CEO Jay Prince to Focus on Ensuring Broadmead’s Strength

By Jackie Mintz

Jay Prince, Broadmead’s CEO as of last month, brings to his new position a background overseeing and strengthening a CCRC similar to Broadmead, where he initiated innovations that, if emulated here, could add new dimensions to this community. Jay understands, however, that he first needs to get to know Broadmead residents and learn about Quaker values and processes. He says he is looking forward to doing this and welcomes opportunities to meet with residents in cluster meetings and other settings.

He has already arranged to be educated about Quaker values. Prior to coming to Broadmead, Jay was CEO for ten years at Heritage Community of Kalamazoo, a non-profit CCRC in Kalamazoo, MI, which had fewer Independent Living (IL) units than Broadmead, but larger licensed care departments. He took that job at a time when Heritage was in financial instability and turned it around by increasing revenue and decreasing operational costs.

Several initiatives that Jay instituted during his time at Heritage include a smart-home technology consulting and service company that was acquired through a joint venture arrangement. It provided a smarthome system for all IL units, including a front door security system, connected lights and thermostats, voice assistants, and electric blinds. In addition, the company had a research center that worked on building physical environments that, with adaptive sensory features, could lower the anxiety of persons with dementia.

Jay also raised the funds to build an education and research center for dementia and Alzheimer’s disease, The Memory Care Learning Center, which provides free education and instruction to all caregivers in the Kalamazoo region, most of them family members. The Center also conducts research into immediate quality-of-life issues, as distinguished from scientific research whose results, as important as they are, will not be known for years or even decades.

In addition, Jay acquired a private duty homecare business and integrated it into Heritage. Though comparable to Broadmead’s Friends Connect program, it serves a wider segment of the broader community.
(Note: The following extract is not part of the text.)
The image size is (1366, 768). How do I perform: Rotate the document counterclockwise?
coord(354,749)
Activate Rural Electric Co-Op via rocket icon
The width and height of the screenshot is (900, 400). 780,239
What attracted Jay to the field of eldercare? As he vividly explained at a recent Fireside Chat, he had a life-changing experience during his last year in college, when, as an intern, he spent 24 hours as a patient in a nursing home. There he learned what it was like to have to wait for someone to help him out of bed to go to the bathroom, and to need to be turned every two hours throughout the night. During that evening, he met elderly patients whose life experiences and accomplishments he found so impressive, he decided his calling would be to work to improve the living environments for older adults.